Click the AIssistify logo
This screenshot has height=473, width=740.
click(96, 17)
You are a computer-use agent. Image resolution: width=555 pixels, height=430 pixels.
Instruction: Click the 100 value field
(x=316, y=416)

+ + + + + + +

EXERCISE:
Print out every record again, exactly and in full.

OUTPUT OF THE EXERCISE:
Click the AIssistify logo
This screenshot has height=473, width=740.
click(96, 17)
You are a computer-use agent. Image resolution: width=555 pixels, height=430 pixels.
Instruction: Click the 100 value field
(x=316, y=416)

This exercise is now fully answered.